Исходя из этого, Чаадаев утверждал даже еще в 1835 году, что задача России — дать «разрешение всем вопросам, возбуждающим споры в Европе», что «Провидение… поручило нам интересы человечества».
Это, конечно, было увлечением и преувеличением. Но такой вселенский пафос был в эпоху создания великой русской культуры по-своему естественным и необходимым. Чаадаев воодушевлял русскую культуру (а «Письма» его, и тем более мысли, были известны, повторяю, всем крупнейшим ее деятелям), сообщал ей веру в ее необъятные силы. В то же время Чаадаев не прекращал и весьма резкой «самокритической» проповеди, утверждая, что сделано еще очень мало, что все еще впереди. Лишь после того, как великая русская культура прочно утвердилась в творчестве Пушкина, Гоголя, Тютчева, Лермонтова и их сподвижников, Чаадаев счел возможным написать следующее (в 1847 году): «Нет такого современного или несовременного вопроса, которого бы мы не решили, и все это в честь и во славу святой Руси… Мир всплеснет руками, когда все это явится на свет дневной».
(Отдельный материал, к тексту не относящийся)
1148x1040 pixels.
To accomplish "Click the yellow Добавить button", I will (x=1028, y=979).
Пусть это опять-таки преувеличение (впрочем, смягченное слегка иронической формой высказывания), но в данном случае важно увидеть путь, который прошел Чаадаев вместе с русской культурой в целом. Ведь за двадцать лет до того Чаадаев с горечью и в то же время со страстным призывом утверждал, что «мы не внесли ни одной идеи в массу идей человеческих». Но уже началась в России подлинно великая культурная эпоха, одним из главных деятелей которой был он сам. И вот через два десятилетия Чаадаев как бы подводит ей итоги в «Письме», которое он очень широко распространял среди знакомых и незнакомых людей. И пророчество его сбылось: менее чем через полвека мир действительно «всплеснул руками», открыв для себя наследников Пушкина и Гоголя — Толстого и Достоевского (который уже начал свой путь, когда Чаадаев писал цитированные только что строки)…
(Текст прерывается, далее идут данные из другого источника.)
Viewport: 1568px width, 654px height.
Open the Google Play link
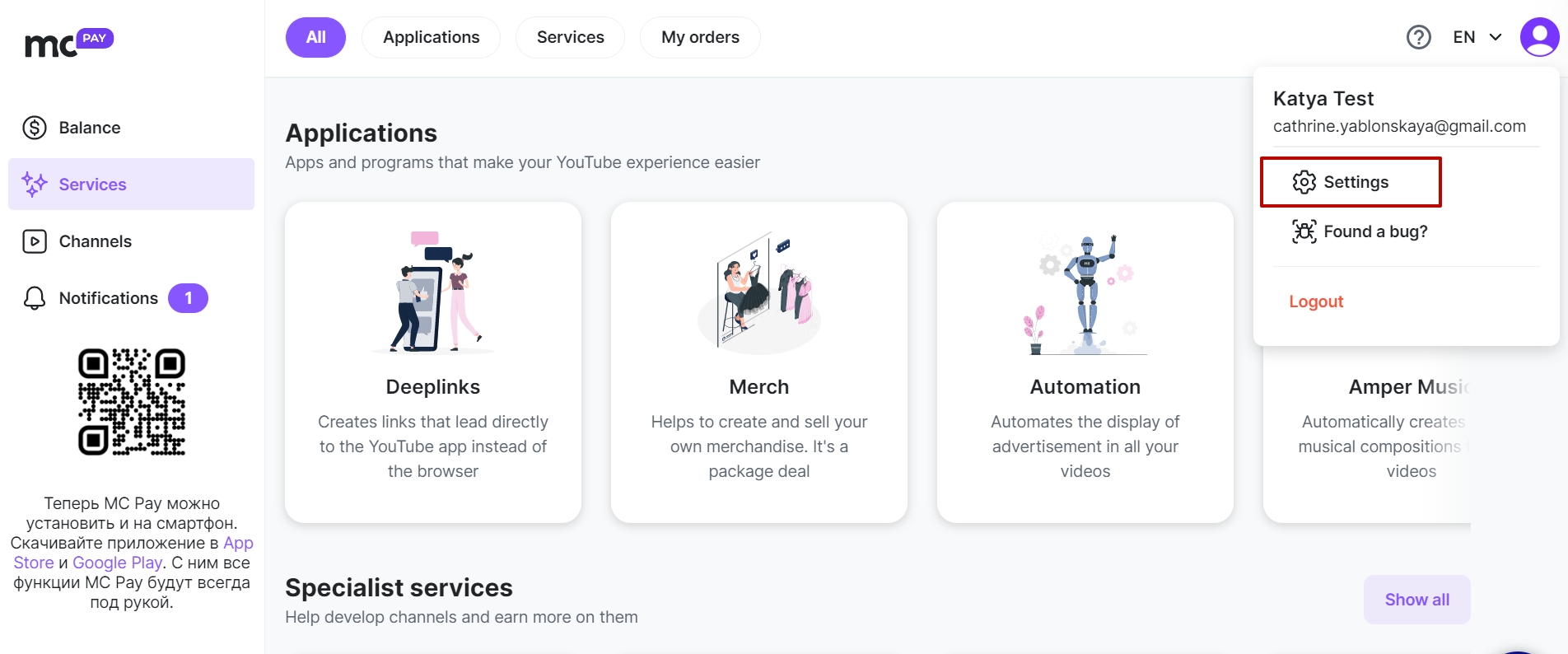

Нельзя не привести здесь замечательное рассуждение Чаадаева, в котором он еще в 1835 году решает вопрос о том, совместим ли расцвет культуры с деспотизмом. Говоря о необходимости быстрого создания великой культуры, ибо «Провидение… поручило нам интересы человечества» (это, конечно, только предельно высокая мотивировка), он замечает: «В нас есть, на мой взгляд, изумительная странность. Мы сваливаем всю вину на правительство. Правительство делает свое дело, только и всего; давайте делать свое, исправимся. Странное заблуждение считать безграничную свободу необходимым условием для развития умов. Взгляните на Восток! Разве это не классическая страна деспотизма? И что ж? Как раз оттуда пришел миру всяческий свет… Думаете ли вы, что цензура, упрятавшая Галилея в тюрьму, в чем-либо уступала цензуре Уварова и присных его? И тем не менее земля вертится себе после пинка, данного ей Галилеем! Следовательно, будьте гениальны, и увидите».
Было бы совершенно ошибочным заключение, что Чаадаев здесь «приукрашивал» русское правительство. Ибо тут же он говорит, имея в виду предстоящую публикацию своих «Писем»: «Я уже с давних пор готовлюсь к катастрофе, которая явится развязкой моей истории. Моя страна не упустит подтвердить мою систему, в этом я нимало не сомневаюсь».
Но когда дело шло не о судьбах отдельных людей, а о судьбе русской культуры, Чаадаев прекрасно понимал, что именно в его «жестокий век» она достигла мирового величия и значения.